The Aggi-Vacchagotta Sutta is a Buddhist sutta in the Majjhima Nikāya of the Tripitaka. This sutta is number 72 in the Third Division on Wanderers [Paribbājakavagga]. In this sutta, Gautama Buddha clarifies his views on the nature of existence and explains the nature of Nibbana to Vacchagotta by means of a simile. The one who realizes Nibbāna is compared to an extinguished fire.

==The thicket of views==
Vacchagotta first asks the Buddha whether he holds particular views on the extent of the cosmos, the relationship between mind and body, and the nature of a Tathāgata's existence after death. To all the questions, Gautama Buddha simply replies he does not hold such views. Vacchagotta expresses confusion at this answer and asks why the Buddha takes no position regarding his questions.

The Buddha explains that each question leads to an unresolvable thicket of views which will cause suffering and distress if investigated. Because such investigation cannot lead to enlightened understanding and nirvana, the Buddha takes no position on these subjects. The Tathagata is released due to true discernment and cessation of clinging.

==Nirvana==
Vacchagotta questions further. Where does the monk who has been released reappear? The following exchange results:

 "'Reappear,' Vaccha, doesn't apply."

 "In that case, Master Gotama, he does not reappear."

 "'Does not reappear,' Vaccha, doesn't apply."

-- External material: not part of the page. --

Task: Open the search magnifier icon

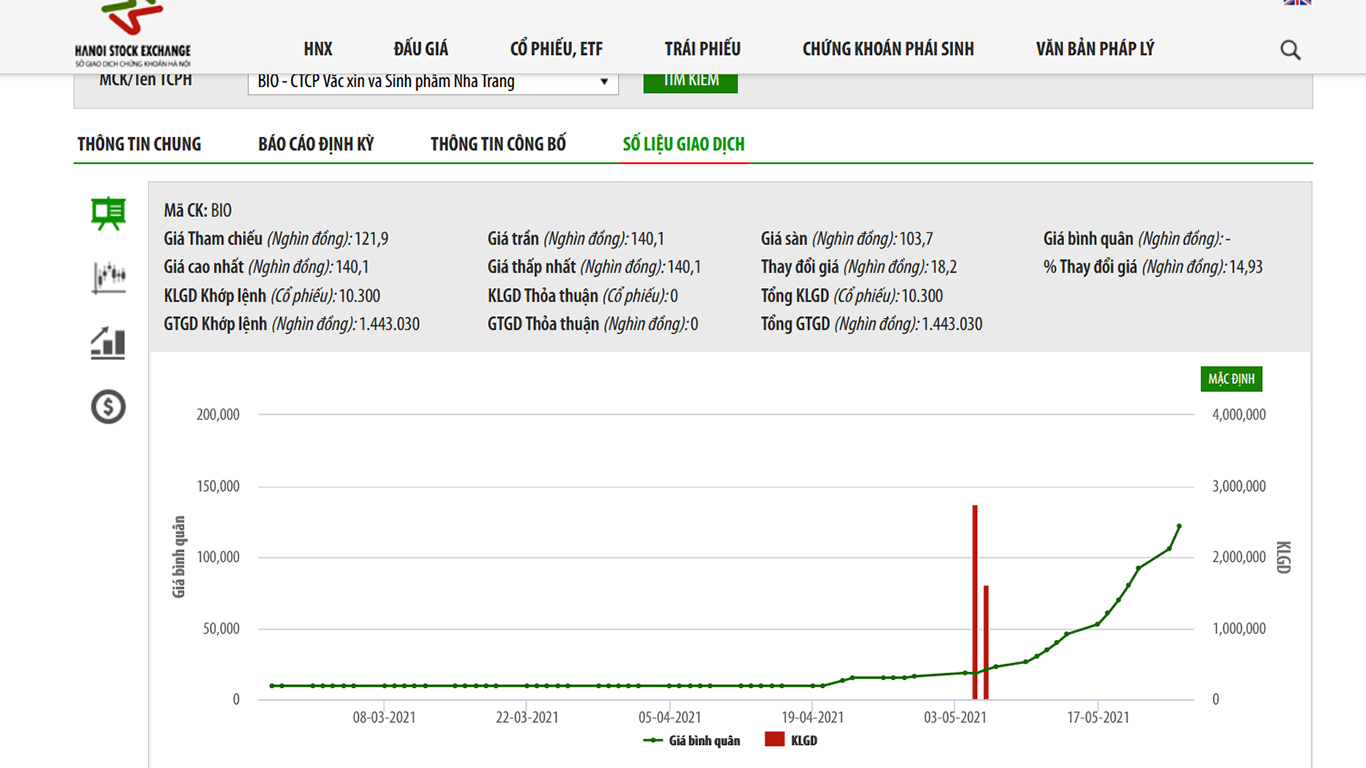Action: coord(1290,50)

 "...both does & does not reappear."

 "...doesn't apply."

 "...neither does nor does not reappear."

 "...doesn't apply."

Vacchagotta's confusion increases. The Buddha asks him in which direction a fire goes when it has gone out. Vaccha replies that the question "does not fit the case ... For the fire that depended on fuel ... when that fuel has all gone, and it can get no other, being thus without nutriment, it is said to be extinct." The Buddha then explains: "In exactly the same way ..., all form by which one could predicate the existence of the saint, all that form has been abandoned, uprooted, pulled out of the ground like a palmyra-tree, and become non-existent and not liable to spring up again in the future. The saint ... who has been released from what is styled form is deep, immeasurable, unfathomable, like the mighty ocean." The same is then said of the other aggregates. A tathāgata has abandoned that clinging to the personality factors that render the mind a bounded, measurable entity, and is instead "freed from being reckoned by" all or any of them, even in life. The skandhas have been seen to be a burden, and an enlightened individual is one with "burden dropped".

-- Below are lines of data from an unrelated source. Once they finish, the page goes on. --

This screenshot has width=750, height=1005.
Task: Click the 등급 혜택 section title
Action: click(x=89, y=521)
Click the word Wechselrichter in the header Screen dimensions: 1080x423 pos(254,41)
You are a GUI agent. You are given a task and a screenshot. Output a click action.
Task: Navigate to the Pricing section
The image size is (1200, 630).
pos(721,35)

A variety of similar passages make it clear that the metaphor of going out refers equally to liberation in life. In the Aggi-Vacchagotta Sutta itself, it is clear that the Buddha is the subject of the metaphor, and the Buddha has already "uprooted" or "annihilated" the five aggregates. In Sn 1074, it is stated that the sage cannot be "reckoned" because he is freed from the category "name" or, more generally, concepts. The absence of this precludes the possibility of reckoning or articulating a state of affairs; "name" here refers to the concepts or apperceptions that make propositions possible.

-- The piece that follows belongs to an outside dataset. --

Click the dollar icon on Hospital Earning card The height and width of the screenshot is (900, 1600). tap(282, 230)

The fire metaphor used in the Aggi-Vacchagotta Sutta (which is also used elsewhere) is a radical way of making the point that the liberated sage is beyond phenomenal experience. It also makes the additional point that this indefinable, transcendent state is the sage's state even during life. This idea goes against the early Brahminic notion of liberation at death.

==Dabba Sutta==
The Udāna's Dabba Sutta makes use of related imagery:

 Just as the bourn is not known
 Of the gradual fading glow
 Given off by the furnace-heated iron,
 As it is struck with the smith's hammer,

 So there is no pointing to the bourn
 Of those perfectly released
 Who have crossed the flood
 Of bondage to sense desires
 And attained unshakable bliss.

 — Dabba Sutta, Udāna VIII.10

In this case, the simile of the first four lines of the original Pali is obscure, and the above translation is only tentative regarding its intention.